Supplements are not inherently necessary or required to be live a healthy lifestyle. As all the required nutrients can be obtained through consuming a balanced and varied diet.
However, in some cases, supplements may be indicated due to increased nutritional needs or increased risk of nutrient deficiency such as (1):
- Those adults or children currently diagnosed with a nutrient deficiency
- Pregnant or breastfeeding women
- Individuals with diagnoses that cause malabsorption
- Disruption of the GI tract
- Inability to meet needs through diet
- Increased dietary needs such as athletes
- Dietary patterns or lifestyles that remove food groups
If you have concerns about consuming adequate nutrients, you must speak with a health care provider to ensure that supplementations are the best option for you.
Regulation of Supplements
Federal law does not require dietary supplements to be deemed safe or checked for quality by the Food and Drug Administration (FDA) (2).

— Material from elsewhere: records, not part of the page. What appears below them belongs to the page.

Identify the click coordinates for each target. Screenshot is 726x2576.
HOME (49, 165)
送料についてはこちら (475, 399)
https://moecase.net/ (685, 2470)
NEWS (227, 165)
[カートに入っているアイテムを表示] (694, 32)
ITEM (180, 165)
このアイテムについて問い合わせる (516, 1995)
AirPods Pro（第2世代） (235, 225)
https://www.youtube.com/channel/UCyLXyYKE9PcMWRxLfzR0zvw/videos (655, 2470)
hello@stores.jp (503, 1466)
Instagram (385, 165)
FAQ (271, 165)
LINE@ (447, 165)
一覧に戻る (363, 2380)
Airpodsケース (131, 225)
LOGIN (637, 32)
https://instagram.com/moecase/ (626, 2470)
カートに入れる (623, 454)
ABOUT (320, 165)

The FDA instead monitors supplement companies’ advertisements and safety monitoring after the supplement enters the market. The FDA ensures that the claims of a dietary supplement are not branded as a cure, mitigation, treatment, or prevention of disease. Additionally, if any harmful side-effects occur, they are to be reported to the FDA (2).

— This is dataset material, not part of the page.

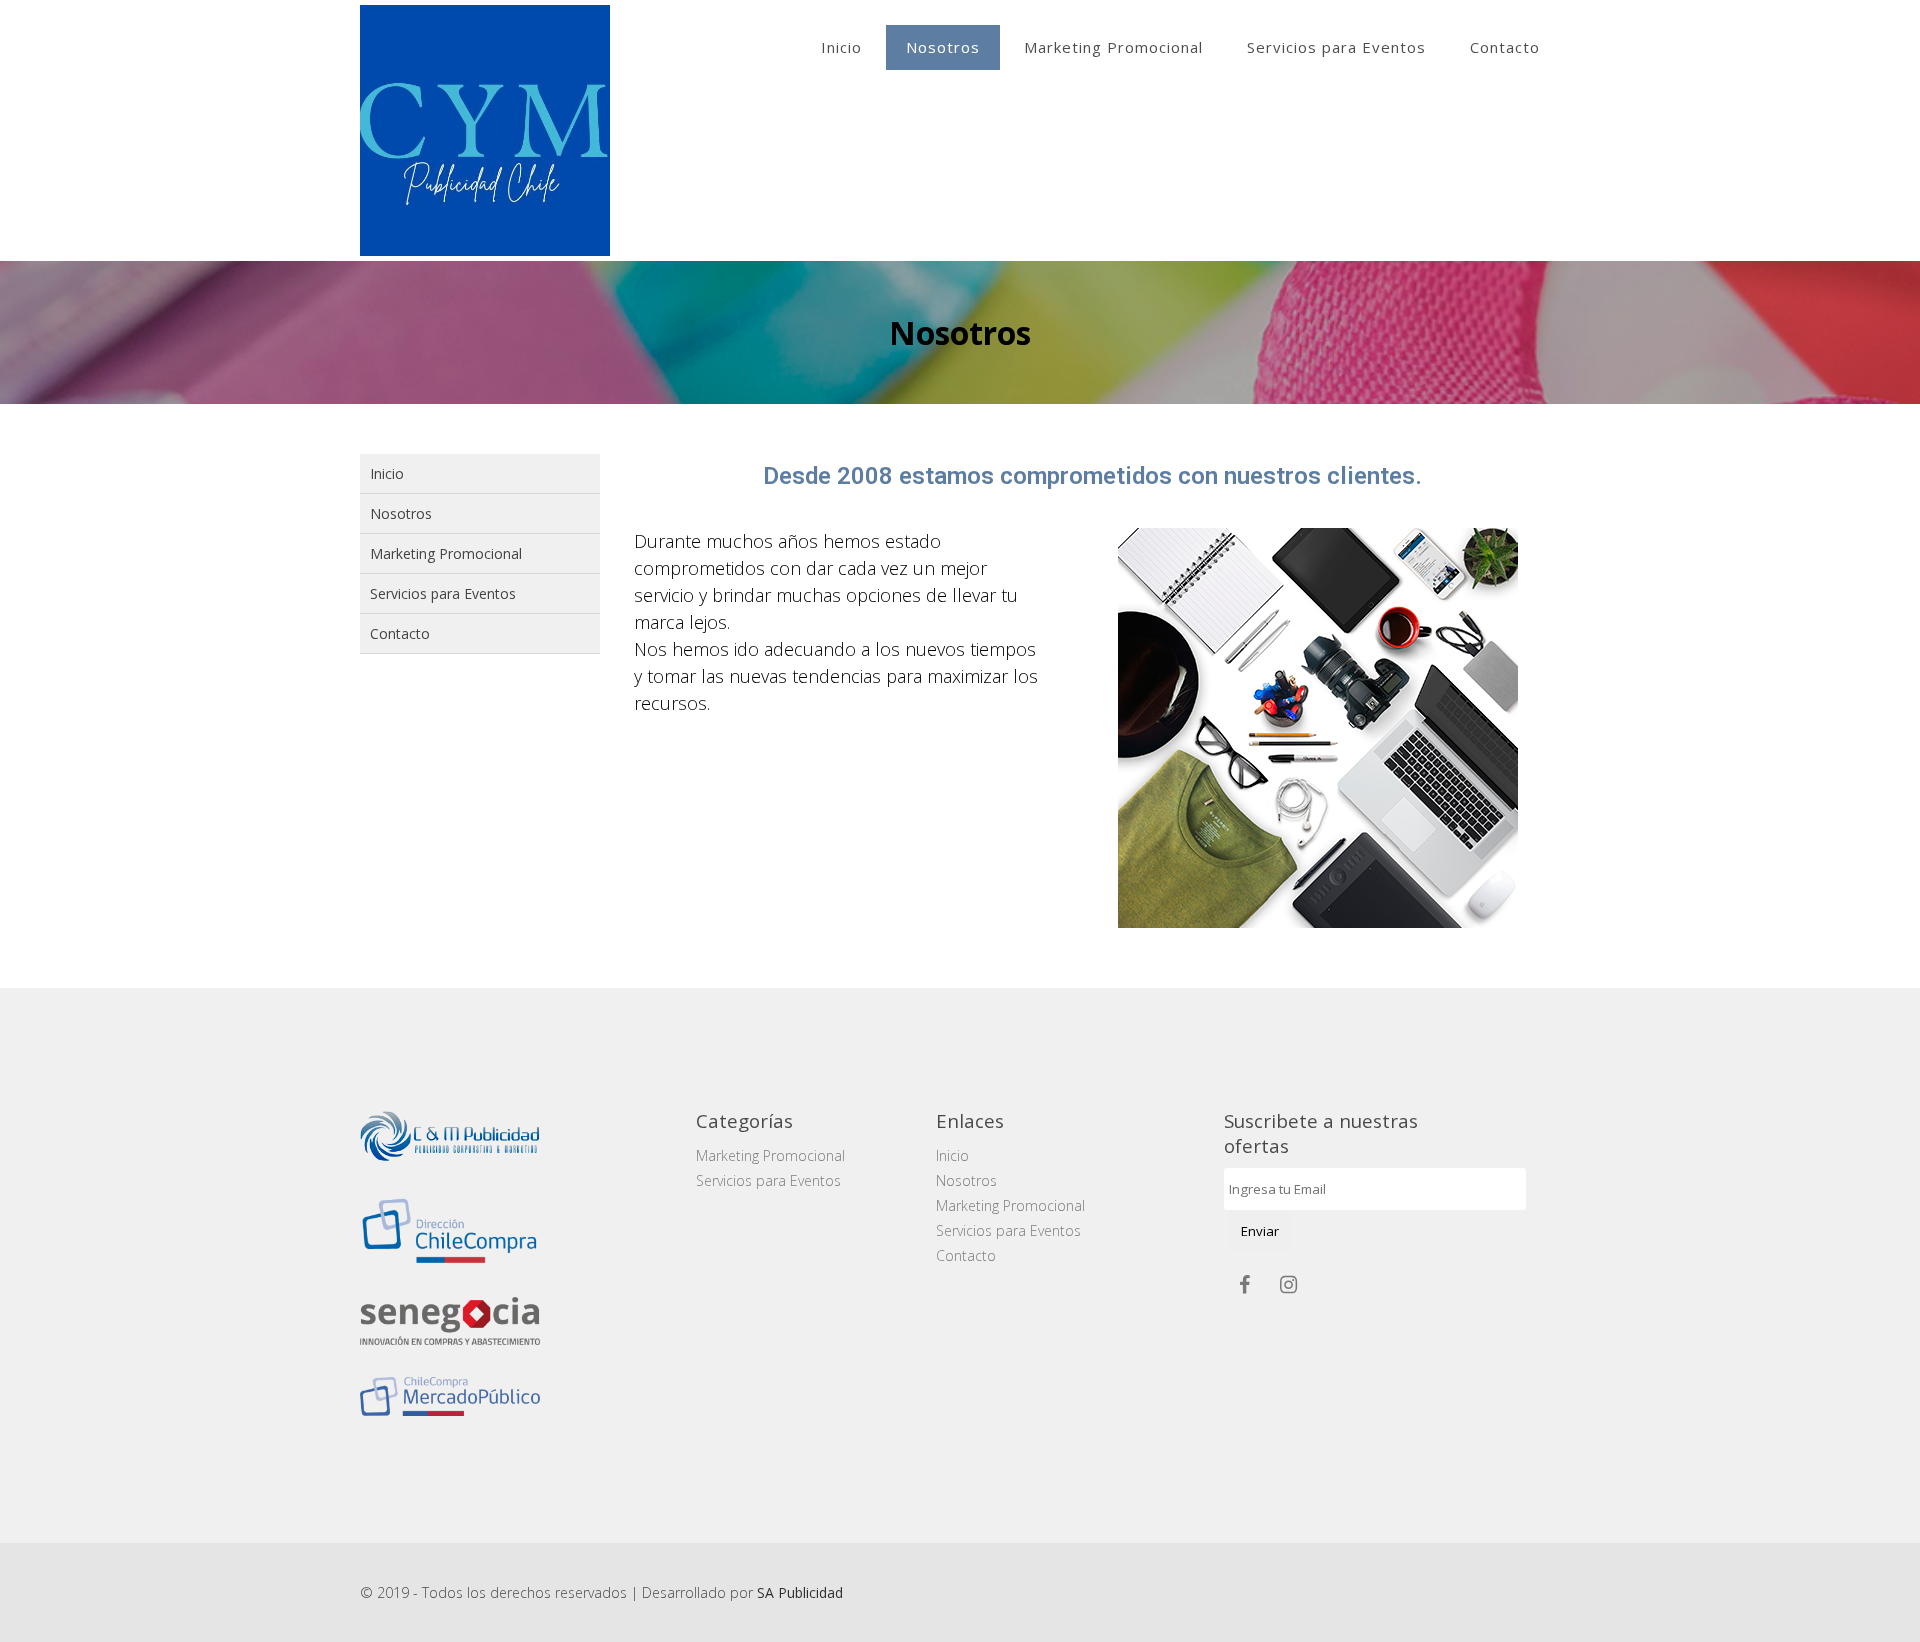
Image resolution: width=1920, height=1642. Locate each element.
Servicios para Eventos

However, companies can opt-in for third-party testing to ensure the quality of the product is what is intended on the label and contains no other harmful chemicals such as lead. Which can occur unknowingly by a company if ingredients are not purchased within the U.S. or are made with bad manufacturing processes.
Third-Party Testing
Third-party testing is not required by federal law before a supplement is sold.
Third-party testing is a voluntary commitment that a company chooses and pays to have their products undergo testing to ensure the ingredients of their products are of quality and are safe.

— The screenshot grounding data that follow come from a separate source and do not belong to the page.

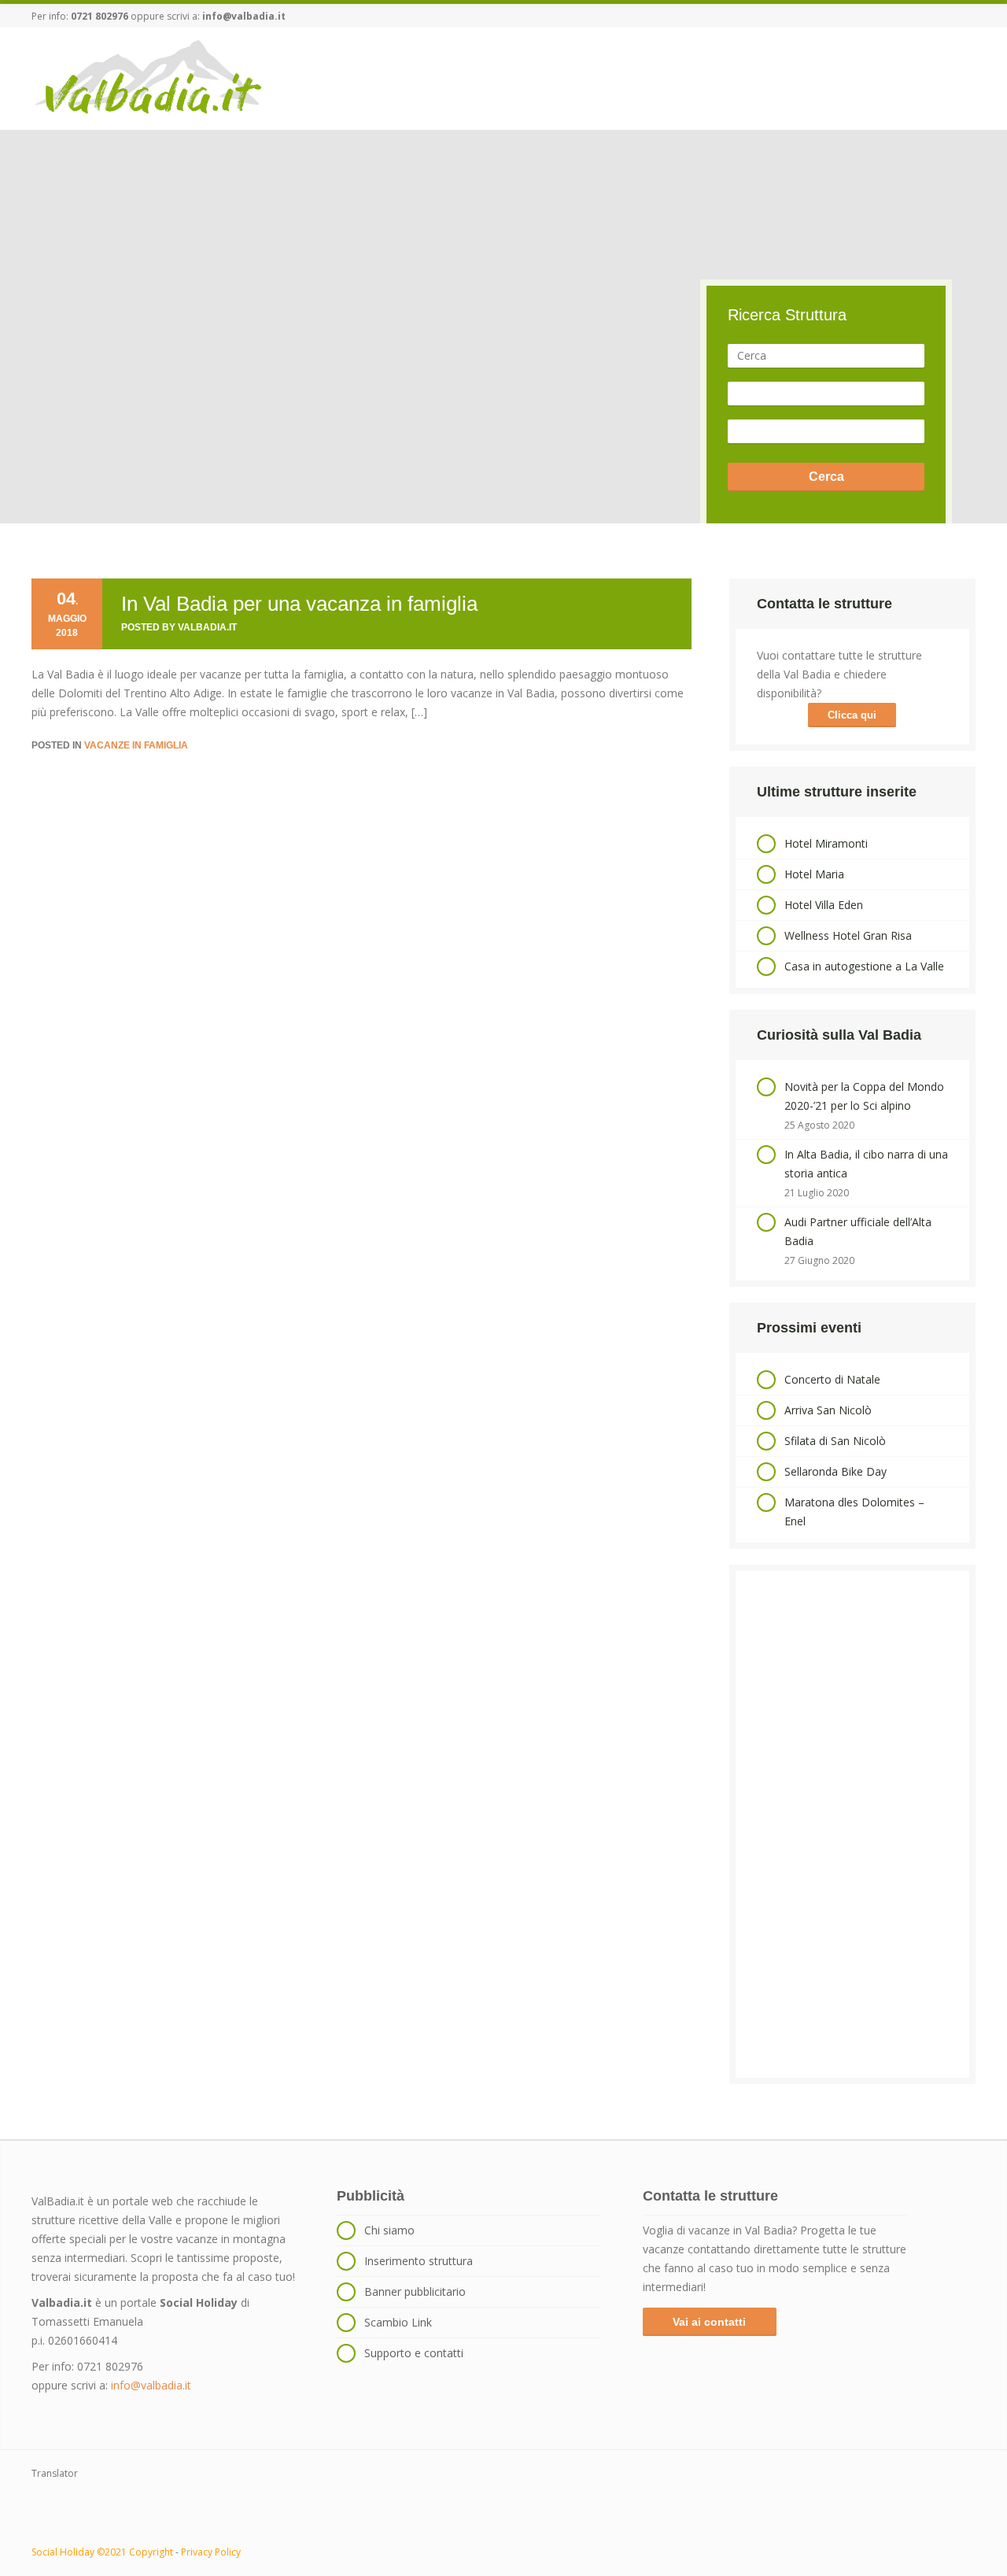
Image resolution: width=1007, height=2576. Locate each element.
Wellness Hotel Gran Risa (848, 935)
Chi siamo (389, 2230)
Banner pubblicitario (415, 2291)
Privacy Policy (211, 2552)
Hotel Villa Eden (823, 904)
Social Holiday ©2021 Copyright (102, 2552)
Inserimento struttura (418, 2260)
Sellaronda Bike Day (835, 1471)
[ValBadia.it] (148, 77)
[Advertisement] (852, 1824)
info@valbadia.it (244, 16)
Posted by (179, 627)
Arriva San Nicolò (828, 1410)
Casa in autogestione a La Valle (864, 966)
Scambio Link (398, 2322)
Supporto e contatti (413, 2352)
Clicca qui (852, 715)
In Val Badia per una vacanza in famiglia (299, 603)
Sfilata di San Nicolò (835, 1440)
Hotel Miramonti (826, 843)
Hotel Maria (814, 874)
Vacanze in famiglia (136, 745)
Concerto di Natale (832, 1379)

Third-party testing companies include
- NSF
- USP
- Informed choice
- Banned Substance control group
- Consumer Lab
Additionally, if you are an athlete, products that are NSF Certified for Sport or Informed Choice-Sport ensure that the products are free of the banned substances prohibited by sports organizations.
Third-party testing by these companies includes testing for one or more of the following (3,4):
- Low-risk manufacturing (i.e. cross-contamination preventions, raw material assessments)
- Contamination of the manufactured product
- Supplements contain the ingredients presented on the label
- All of the ingredients are presented on the label.
To obtain the third-party testing label on the supplement, each batch must be tested with additional regular blind testing. If a batch is not tested, then the third-party testing company label will not be presented on the individual label.
Ingredient Efficacy and Safety
Most supplements contain ingredients that are commonly found in foods, but this does not mean that there are additional concerns.
Over-Dosing
There is such thing as too much of a good thing. Your fat-soluble vitamins A, D, and E are stored within the fat cell, which can allow for excessive storage that results in a toxicity risk (5).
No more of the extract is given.